Next, we leverage human mobility to inform offloading tasks, taking a data based approach leveraging granular mobility datasets from two cities: Porto and Beijing. We evaluate the offloading opportunities (ORs) provided to users while they are travelling in terms of availability, time window to offload, and offloading delay. Results show that in 50% of the trips, users spend more than 48% of the travel time inside ORs extracted according to the proposed method. Moreover, results also show that (i) attending to users mobility, ten seconds is the minimum offloading time window that can be considered; (ii) offloading predictive methods can have variable performance according to the period of the day; and (iii) per-user opportunistic decision models can determine offloading system design and performance. This work was published at ACM CHANTS 2018 (jointly with ACM MobiCom)  45. Next we extended the above work as following.

We then assess the mobility predictability in an offloading scenario using theoretical and algorithmic evaluation of several mobility predictors. The results show that mobility predictability for offloading purposes is far more challenging than mobility between PoIs. Here, machine learning (ML) predictors outperform common Markov Chain (MC) predictors used in the literature by at least 15%, revealing the importance of context information in an offloading scenario. The conclusions and findings on offloading mobility properties are likely to generalise for varied urban scenarios given the high degree of similarity between the results obtained for the two different and independently collected mobility datasets.

This last extended work is under submission at the IEEE Trans. on Mobile Computing (TMC) journal.

This is an on-going work with the PhD Emanuel Lima, a collaboration started when he spent 4 months in 2018 as an intern in our previous team, and his advisors.

- INSTRUCTIONS TO FOLLOW
Rewrite the passage on mobility-based offloading from "We then assess" up to and including "collected mobility datasets.", replacing "Markov Chain" with "hidden Markov model".

- GIVEN MATERIAL
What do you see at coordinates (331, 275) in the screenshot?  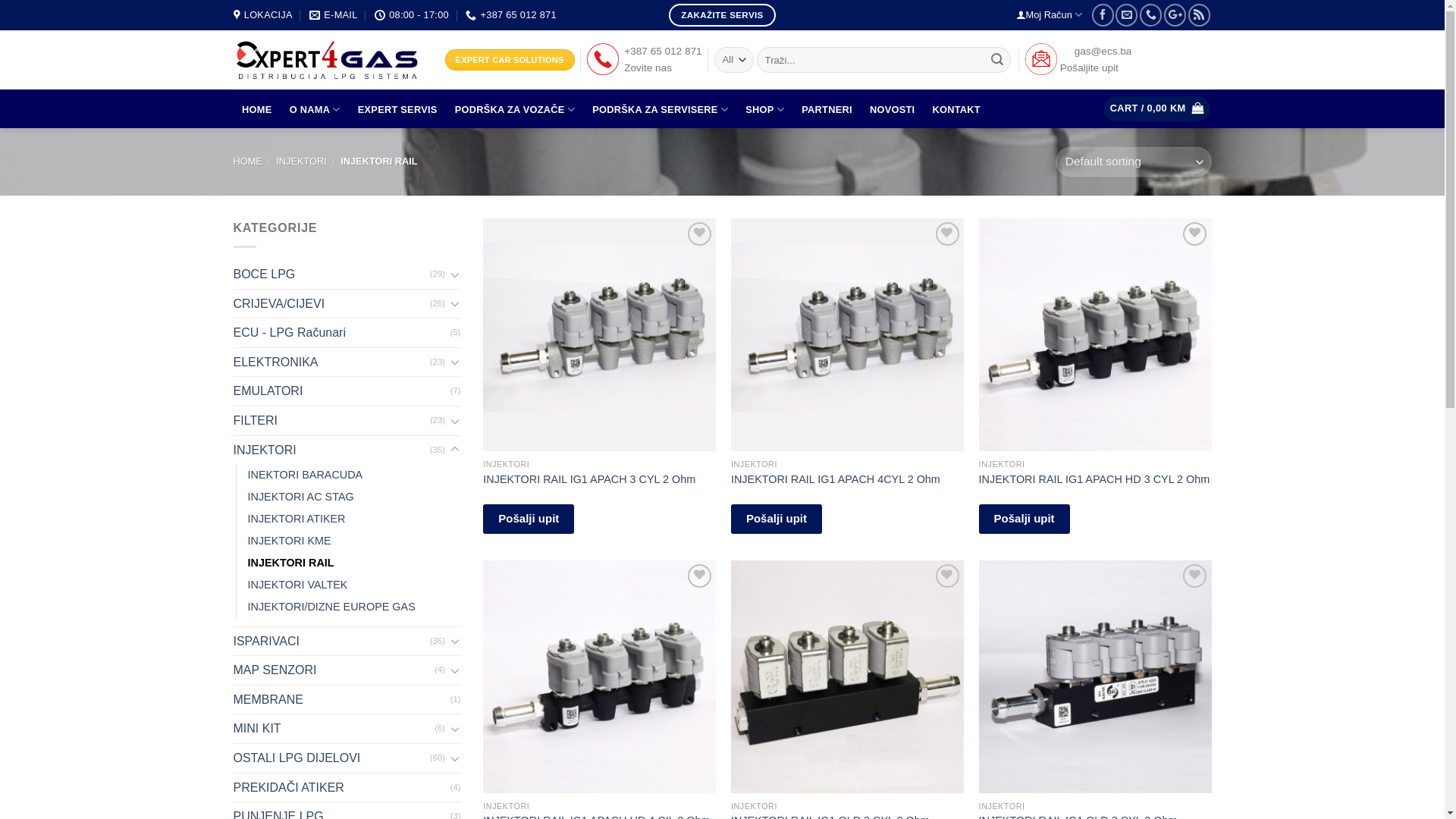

- FULL RESPONSE
We then assess the mobility predictability in an offloading scenario using theoretical and algorithmic evaluation of several mobility predictors. The results show that mobility predictability for offloading purposes is far more challenging than mobility between PoIs. Here, machine learning (ML) predictors outperform common hidden Markov model (MC) predictors used in the literature by at least 15%, revealing the importance of context information in an offloading scenario. The conclusions and findings on offloading mobility properties are likely to generalise for varied urban scenarios given the high degree of similarity between the results obtained for the two different and independently collected mobility datasets.